Experimental settings

We briefly summarize the laboratory experiment settings used to measure acoustic emissions and mechanical data31. Acoustic emissions were recorded using 64 shear-mode piezoelectric transducers with a response frequency of 500 kHz. These sensors were attached to both long sides of the lower sample, with 32 sensors on each side. The signals were amplified 20 times and continuously sampled at 10 MHz. The shear load was measured using a load cell. For further details, refer to the original experimental studies30,31.

Event catalog in the meter-scale laboratory experiment

We utilize a catalog of laboratory quake cycles containing foreshock activity31. This catalog is generated using the STA/LTA detection technique combined with a grid search for spatial (x) and temporal (t) information, and the ball drop calibration technique57 to determine moment magnitude (Mw). The seismicity shows a non-patterned spatial distribution (Fig. S1a, 1b) and follows a tapered Gutenberg-Richter magnitude-frequency relation31,58.

The published catalog does not include detailed laboratory quake information beyond their origin times, due to challenges in precisely estimating magnitudes and hypocenters.

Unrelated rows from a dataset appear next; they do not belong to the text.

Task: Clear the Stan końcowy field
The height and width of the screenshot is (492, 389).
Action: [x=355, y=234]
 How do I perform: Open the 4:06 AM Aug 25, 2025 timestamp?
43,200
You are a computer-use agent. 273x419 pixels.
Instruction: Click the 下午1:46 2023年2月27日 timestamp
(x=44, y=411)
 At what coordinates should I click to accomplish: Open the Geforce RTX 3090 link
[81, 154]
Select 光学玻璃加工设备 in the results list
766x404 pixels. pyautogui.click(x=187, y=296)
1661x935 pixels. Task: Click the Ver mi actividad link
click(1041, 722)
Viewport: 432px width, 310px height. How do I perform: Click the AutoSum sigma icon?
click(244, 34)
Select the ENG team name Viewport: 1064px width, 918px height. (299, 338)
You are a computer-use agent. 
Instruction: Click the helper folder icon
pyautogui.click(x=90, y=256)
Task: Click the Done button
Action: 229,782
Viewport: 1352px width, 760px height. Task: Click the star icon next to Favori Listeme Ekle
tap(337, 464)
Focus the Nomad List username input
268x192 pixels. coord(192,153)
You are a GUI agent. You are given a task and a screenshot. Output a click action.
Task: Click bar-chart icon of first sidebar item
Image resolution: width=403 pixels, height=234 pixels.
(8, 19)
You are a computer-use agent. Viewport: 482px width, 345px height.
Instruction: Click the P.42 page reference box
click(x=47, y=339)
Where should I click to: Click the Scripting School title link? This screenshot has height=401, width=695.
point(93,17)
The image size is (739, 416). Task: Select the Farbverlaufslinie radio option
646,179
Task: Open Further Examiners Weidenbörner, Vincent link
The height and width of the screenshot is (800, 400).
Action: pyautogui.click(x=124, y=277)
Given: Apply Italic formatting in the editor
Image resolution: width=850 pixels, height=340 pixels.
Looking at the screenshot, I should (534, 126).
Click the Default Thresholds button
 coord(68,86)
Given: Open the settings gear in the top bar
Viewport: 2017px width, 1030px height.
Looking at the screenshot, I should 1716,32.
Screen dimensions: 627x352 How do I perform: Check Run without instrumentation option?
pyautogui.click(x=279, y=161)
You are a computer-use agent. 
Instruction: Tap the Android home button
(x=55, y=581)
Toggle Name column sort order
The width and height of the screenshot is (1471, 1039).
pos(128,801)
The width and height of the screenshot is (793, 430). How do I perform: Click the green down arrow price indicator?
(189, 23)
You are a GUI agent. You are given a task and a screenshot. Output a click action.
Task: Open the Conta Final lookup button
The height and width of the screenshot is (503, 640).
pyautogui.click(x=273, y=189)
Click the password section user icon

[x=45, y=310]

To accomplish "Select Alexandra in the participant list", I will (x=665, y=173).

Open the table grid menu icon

However, our forecasting method requires both quake and foreshock data. To address this, we roughly estimate the quake information (Figure S1c, blue histogram) and validate these extrapolations post-prediction (see Methods for details).

Seismic moment is estimated according to M = μDA, where μ is the shear modulus, D is the co-seismic slip amount, and A is the co-seismic slip area. The rigidity of the host rock in the laboratory experiment is μ = 41.2 GPa30. Assuming the entire fault co-seismically slips during laboratory quakes, we estimate A as A = 0.1 × 1.5 = 0.15 m2. We further assume D is uniform across the fault, estimating it at 0.1–0.2 mm based on displacement data. The estimated seismic moment is thus M = 0.62 ~ 1.24 × 106 N m, corresponding to moment magnitudes of Mw = −2.2~−2.0. To account for potential non-uniform slip, we introduce a random error of 10% to M.

The effective rigidity during co-seismic slip might be lower than that of the host rock, as the simulated fault surface does not fully arrest the entire rupture. As a result, the estimated seismic moment could carry an error of roughly an order of magnitude. Therefore, we use Mw = −2.0 + error as the moment magnitude of the quakes and validate the prediction results within the range Mw = −3.0 to  −2.0 for quake moment magnitude. Ultimately, the extrapolation does not significantly impact the prediction score, as shown in Fig. S3; the low moment magnitude of the laboratory quakes does not meaningfully reduce the prediction accuracy.

Preparation of nominal shear stress data

We use nominal shear force data measured on the reaction force bar (Fig. 1a), provided by F. Yamashita. The shear force is converted to shear stress and subsequently detrended (only the training set is used to determine the trend). To account for the contribution of shear force to fault shear stress, we divide the shear force by the fault area of 0.15 m2 to obtain the nominal shear stress. After the initial four quake-cycles, the nominal shear stress stabilizes at a consistent level throughout the experiment. However, a slight increasing trend, possibly due to hardening and compaction, is observed, which could potentially impact the performance of the ML and DL models. To mitigate this, we assume that the increasing trend is linear and remove the trend using a linear regression based on the least squares method (Fig. S4). Note that the regression coefficient was calculated using only the training set, to prevent any information leakage into the validation and test sets. The resulting coefficient is: τlin(t) = 40.3 × 10−4t + 66.9 MPa, where τlin is the linear regression line and t is the time in seconds. Our training, validation, and test sets are continuous in time, and we know the time stamp of each data point in the validation and test sets. Thus, the detrending of validation and test sets can be done by subtracting τlin (tvalid or ttest) from the raw shear stress data. This process is even valid in real-time data processing if linear regression is a reasonable assumption. We refer to this detrended nominal shear stress as nominal shear stress in the main text. To effectively train the DL model and ensure consistency with the ML model training conditions, the nominal shear stress is normalized using the min-max values from the training set.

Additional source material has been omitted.